2nd Workshop on Data Mining for Medicine and Healthcare

May 4, 2013, Austin, Texas

To be held in conjunction with 13th SIAM International Conference on Data Mining (SDM 2013)



In virtually every country, the cost of healthcare is increasing more rapidly than the willingness and the ability to pay for it. At the same time, more and more data is being captured around healthcare processes in the form of Electronic Health Records (EHR), health insurance claims, medical imaging databases, disease registries, spontaneous reporting sites, and clinical trials. As a result, data mining has become critical to the healthcare world. On the one hand, EHR offers the data that gets data miners excited, however on the other hand, is accompanied with challenges such as 1) the unavailability of large sources of data to academic researchers, and 2) limited access to data-mining experts. Healthcare entities are reluctant to release their internal data to academic researchers and in most cases there is limited interaction between industry practitioners and academic researchers working on related problems.

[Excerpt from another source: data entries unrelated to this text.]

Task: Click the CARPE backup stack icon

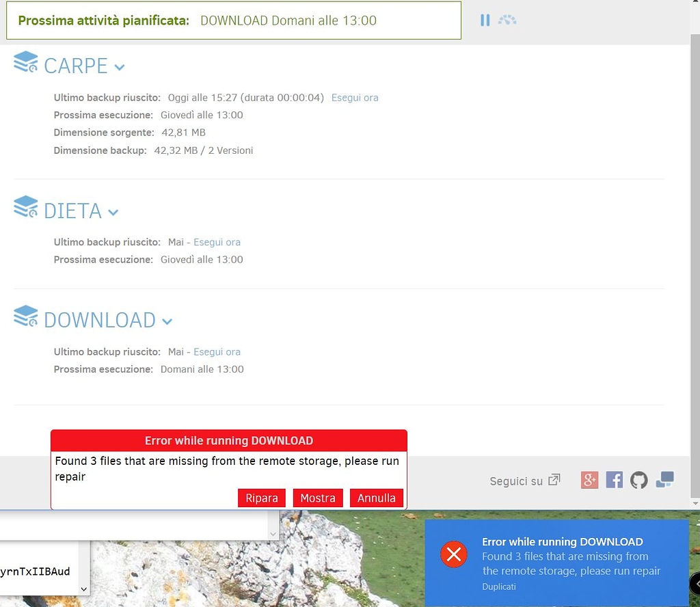Action: click(x=25, y=62)
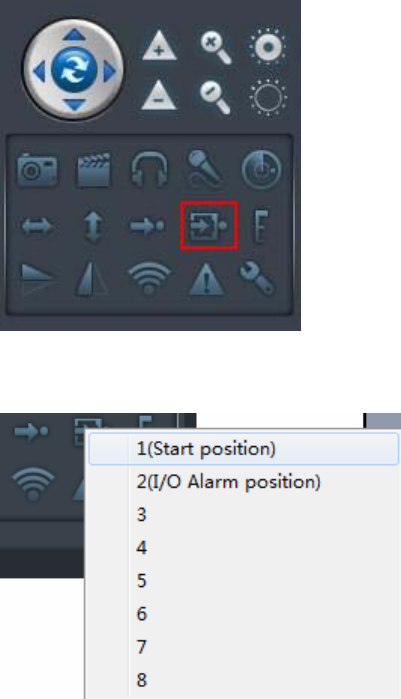Click the vertical cruise up-down arrow icon
Screen dimensions: 401x699
coord(93,226)
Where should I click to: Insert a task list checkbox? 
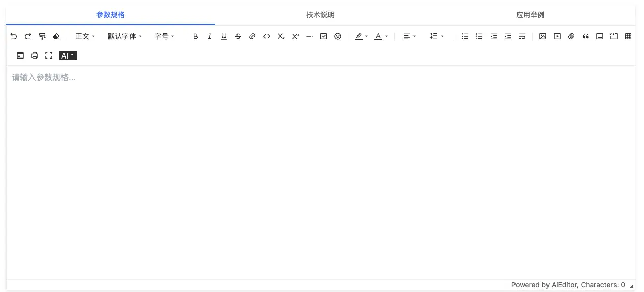324,36
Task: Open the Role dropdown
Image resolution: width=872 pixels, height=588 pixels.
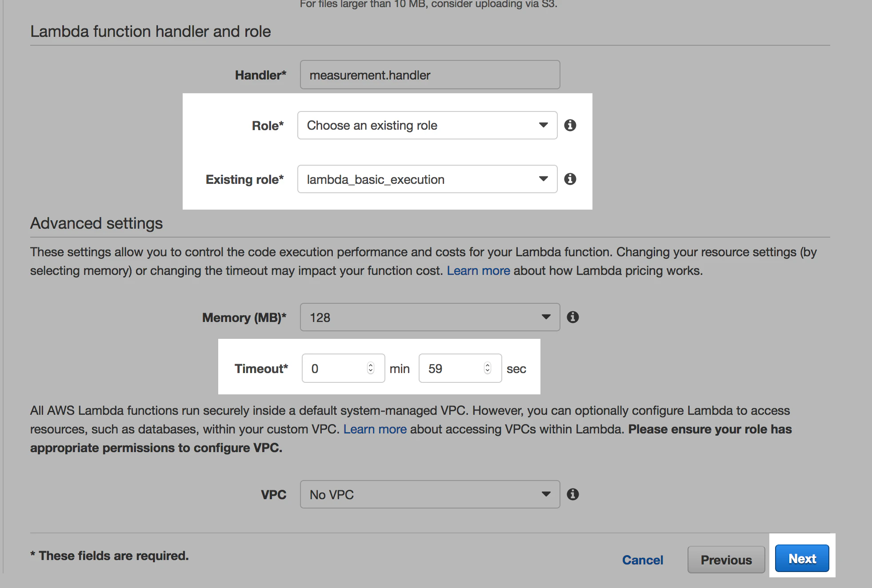Action: pyautogui.click(x=427, y=125)
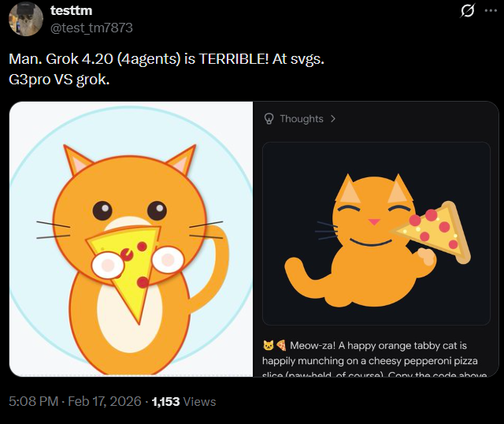This screenshot has width=504, height=424.
Task: Click the lightbulb Thoughts icon
Action: click(269, 119)
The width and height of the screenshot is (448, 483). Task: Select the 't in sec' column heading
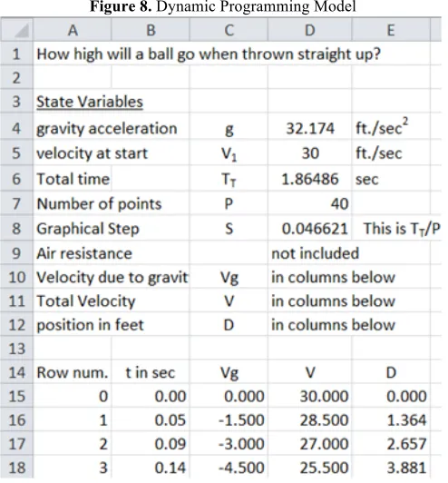point(151,372)
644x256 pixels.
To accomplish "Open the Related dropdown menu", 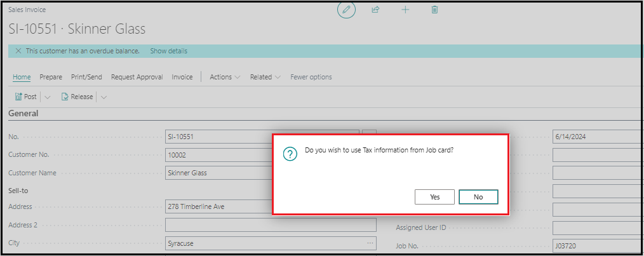I will click(x=265, y=77).
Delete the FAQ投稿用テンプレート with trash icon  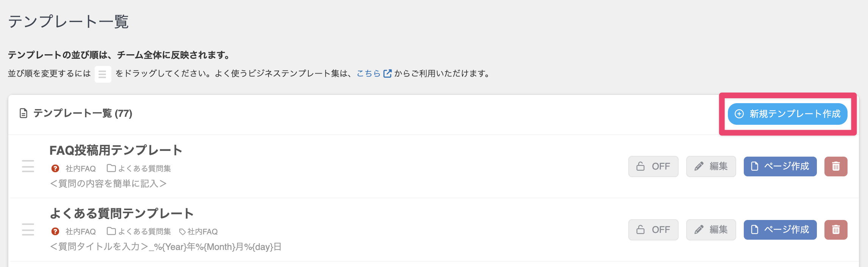pos(836,166)
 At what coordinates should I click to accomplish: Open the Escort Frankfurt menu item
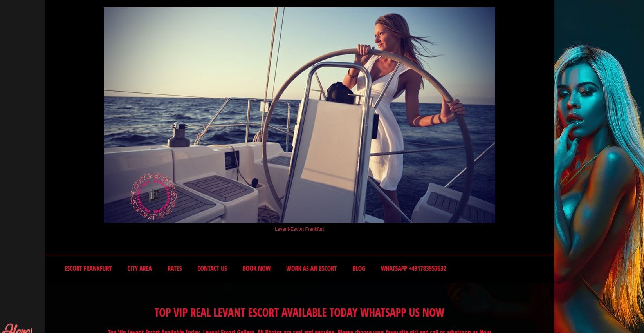(x=88, y=268)
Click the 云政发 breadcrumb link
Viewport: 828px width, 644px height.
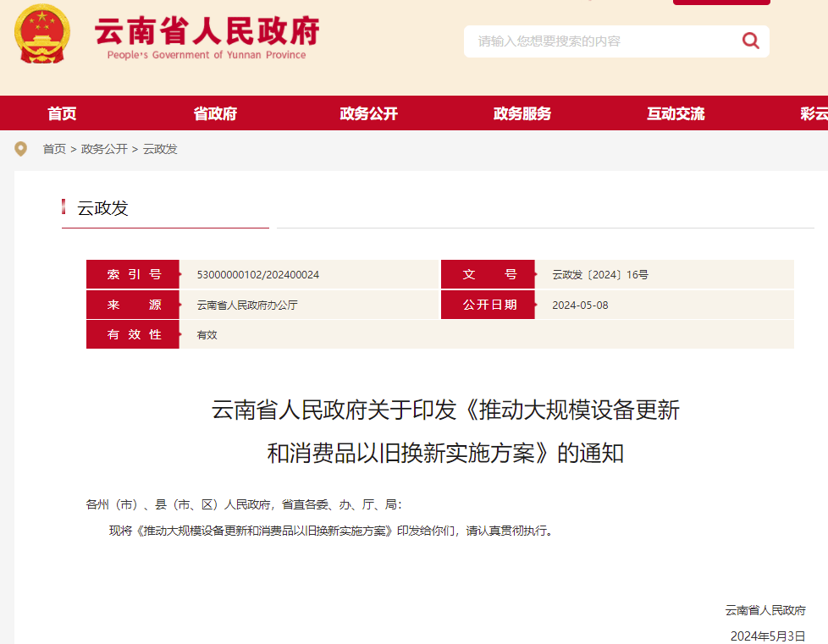tap(160, 149)
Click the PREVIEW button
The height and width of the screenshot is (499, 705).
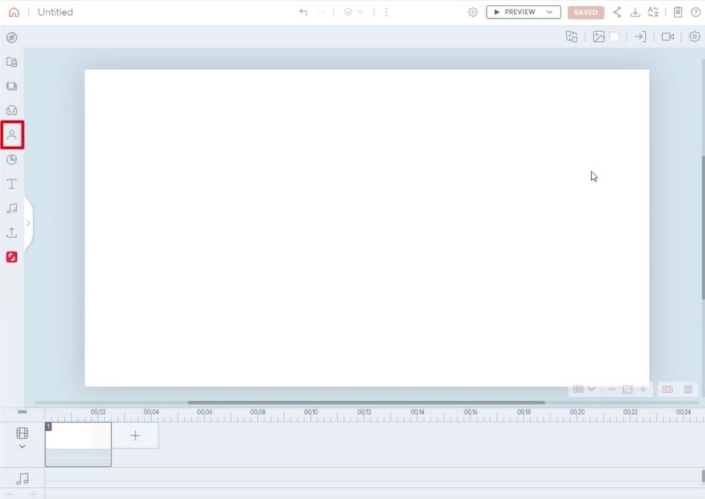515,12
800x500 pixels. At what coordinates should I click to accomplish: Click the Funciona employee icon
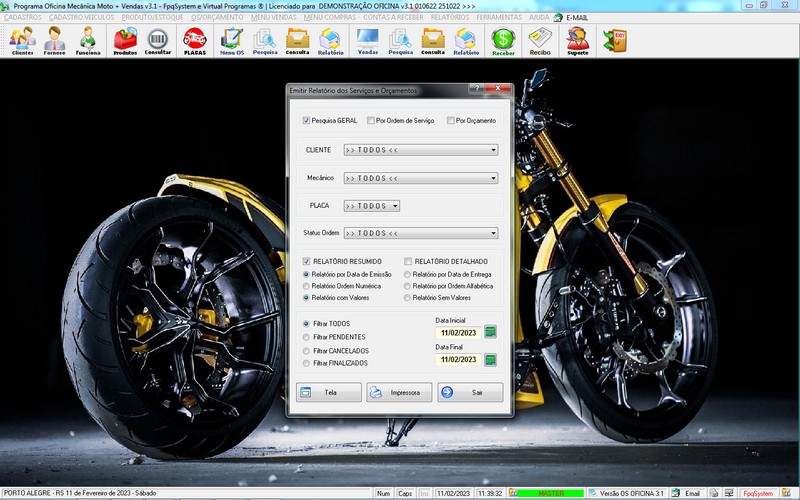coord(88,40)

The objectives of this workshop are:

  1. Bring together researchers (from both academia and industry) as well as practitioners to present their latest problems and ideas.
  2. Attract healthcare providers who have access to interesting sources of data and problems but lack the expertise in data mining to use the data effectively.
  3. Enhance interactions between data mining, text mining and visual analytics communities working on problems from medicine and healthcare.


Topics of Interest

In addition to the more classical data mining approaches, this workshop aims to include two new topic fields – i.e. visual analytics and text mining in medicine and healthcare. By this extension, we aim to foster interactions among multiple communities that work at the intersections of data mining, medicine and healthcare.

Topic areas for the workshop include (but are not limited to) the following:

  • Statistical analysis and characterization of healthcare data
  • Text mining - mining free text in electronic medical records
  • Visual analysis and exploration of longitudinal clinical trial data
  • Meaningful use of healthcare data for improved patient care and cost-reduction
  • Data quality assessment and improvement: preprocessing, cleaning, missing data treatment etc.
  • Pattern detection and hypothesis generation from observational data
  • Visualization of prescriptions drugs and interactions
  • Privacy and security issues in healthcare
  • Information fusion and knowledge transfer in healthcare
  • Evolutionary and longitudinal patient and disease models
  • Medical fraud detection
  • Help with ICD 9 to ICD 10 conversions
  • Health Information exchanges


Workshop Chairs

David Gotz, IBM T.J. Watson Research Center

Nigam Shah, Stanford University

Gregor Stiglic, University of Maribor

Fei Wang, IBM T.J. Watson Research Center

Note: for inquiries please send e-mail to gregor.stiglic@um.si and fwang@us.ibm.com

Program Committee

Sophia Ananiadou, University of Manchester

David Buckeridge, McGill University

Nitesh Chawla, University of Notre Dame 

Rave Harpaz, Stanford University

Andreas Holzinger, Medical University Graz

Jin-Dong Kim, Database Center for Life Science

Peter Kokol, University of Maribor

Nada Lavrac, Institute Jozef Stefan

Zoran Obradovic, Temple University

Mykola Pechenizky, Technical University Eindhoven

Niels Peek, University of Amsterdam

Igor Pernek, University of Maribor

Martijn Schuemie, Erasmus University Medical Center

David Sontag, New York University

Jimeng Sun, IBM T.J. Watson Research Center

Jieping Ye, Arizona State University

Ping Zhang, IBM T.J. Watson Research Center


Important Dates

Paper Submission: January 14, 2013 (extended)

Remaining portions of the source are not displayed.